High level

  1. ChatController RedisPublisher Redis
  2. Redis All Servers (RedisSubscriber)
  3. RedisSubscriber SimpMessagingTemplate WebSocket Clients

Flow example

  1. The Trigger (Controller)
    • File: ChatController.java Location: Server 1
    • User A sends a WebSocket message to /pub/.... The ChatController receives it. Instead of calling SimpMessagingTemplate (which only talks to local users), it calls your RedisPublisher.
// Inside ChatController
redisPublisher.publish(destination, chatDto);
  1. The Output (Publisher)
    • File: RedisPublisher.java Location: Server 1
    • This class uses RedisTemplate (a Spring Bean) to serialize your Java object (the DTO) into JSON and push it out of the Java application and into the Redis database.
// Inside RedisPublisher
// "chatTopic" is a specific channel name in Redis, like "chatroom-channel"
redisTemplate.convertAndSend(chatTopic.getTopic(), payload); 
  • At this exact moment, the message has left Server 1.
  1. The Relay (Redis)
    • Location: Redis Instance (AWS ElasticCache or Docker)
    • Redis receives the JSON payload on the “chatroom-channel”. It immediately pushes that JSON to every server that is currently “listening” to that channel.
      • It pushes to Server 1.
      • It pushes to Server 2.
  2. The Listener (Container & Adapter)
    • File: RedisConfig.java (The Beans) Location: Server 1 AND Server 2
    • This is what the Beans in RedisConfig are actually doing:
      1. RedisMessageListenerContainer
        • a background thread running on your server.

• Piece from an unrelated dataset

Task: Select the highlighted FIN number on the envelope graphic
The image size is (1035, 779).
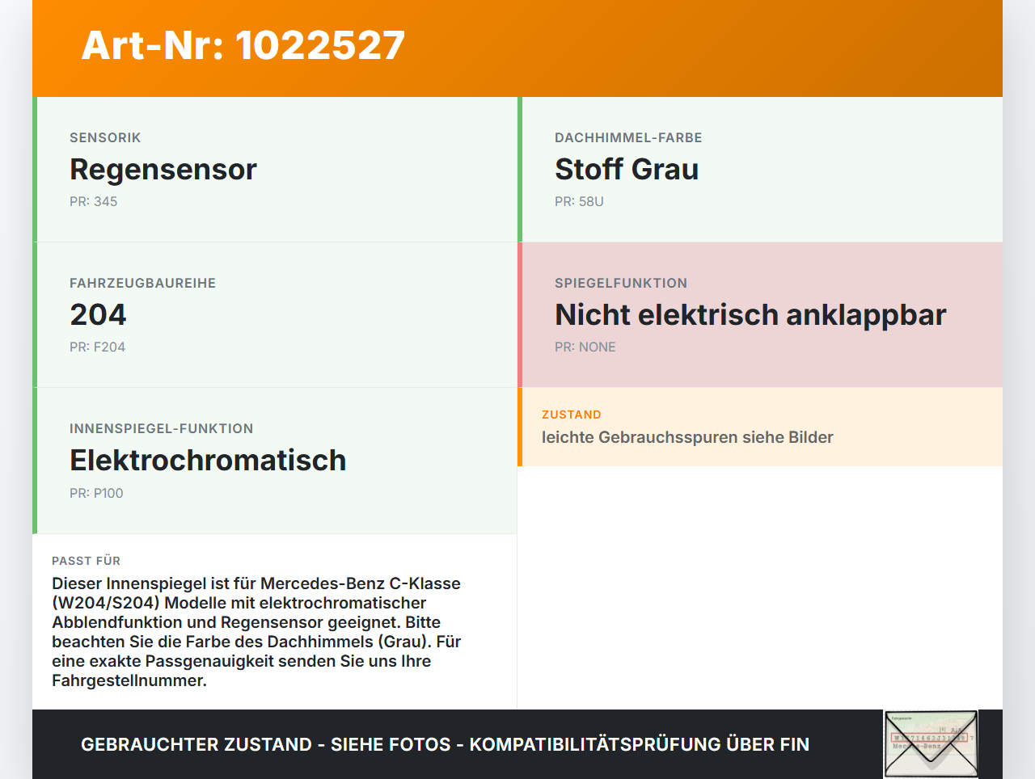Action: (x=930, y=738)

        • holds an open connection to Redis and waits for data When Redis pushes the JSON (from Step 3), this container catches it
      2. MessageListenerAdapter
        • The Container hands the raw data to this Adapter. The Adapter knows specifically which method in your code to call (e.g., "onMessage").
  3. The Processor (Subscriber)
    • File: RedisSubscriber.java Location: Server 1 AND Server 2
    • The Adapter calls the onMessage method in this class. The message is now back inside your Java application.

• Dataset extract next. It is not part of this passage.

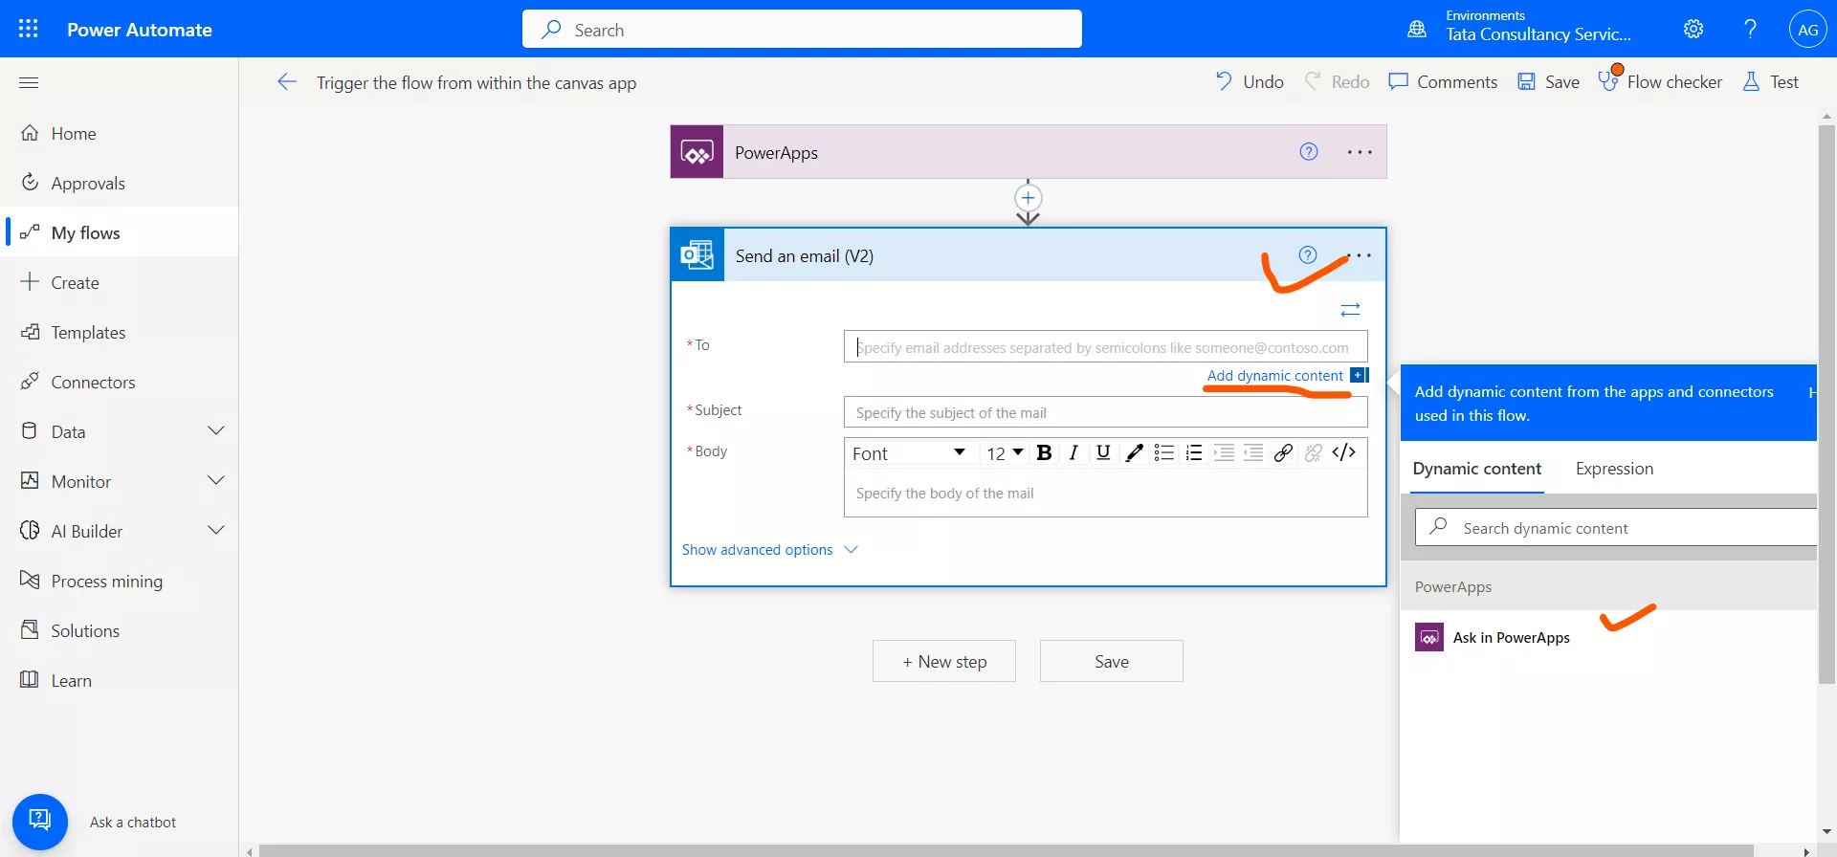The width and height of the screenshot is (1837, 857).
Task: Click the app launcher waffle icon
Action: point(29,29)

      1. It deserializes the JSON back into a Java Object (RedisMessagePayload).
      2. Now it uses SimpMessagingTemplate.
// Inside RedisSubscriber
// contentId is extracted from the payload
messagingTemplate.convertAndSend(payload.getDestination(), payload.getContent());
  1. The Final Push (WebSocket)
    • Location: Server 1 AND Server 2
    • SimpMessagingTemplate looks at the local WebSocket session registry.
      • Server 1: Sees User A and User B are connected. It sends the message to them.
      • Server 2: Sees User C is connected. It sends the message to them.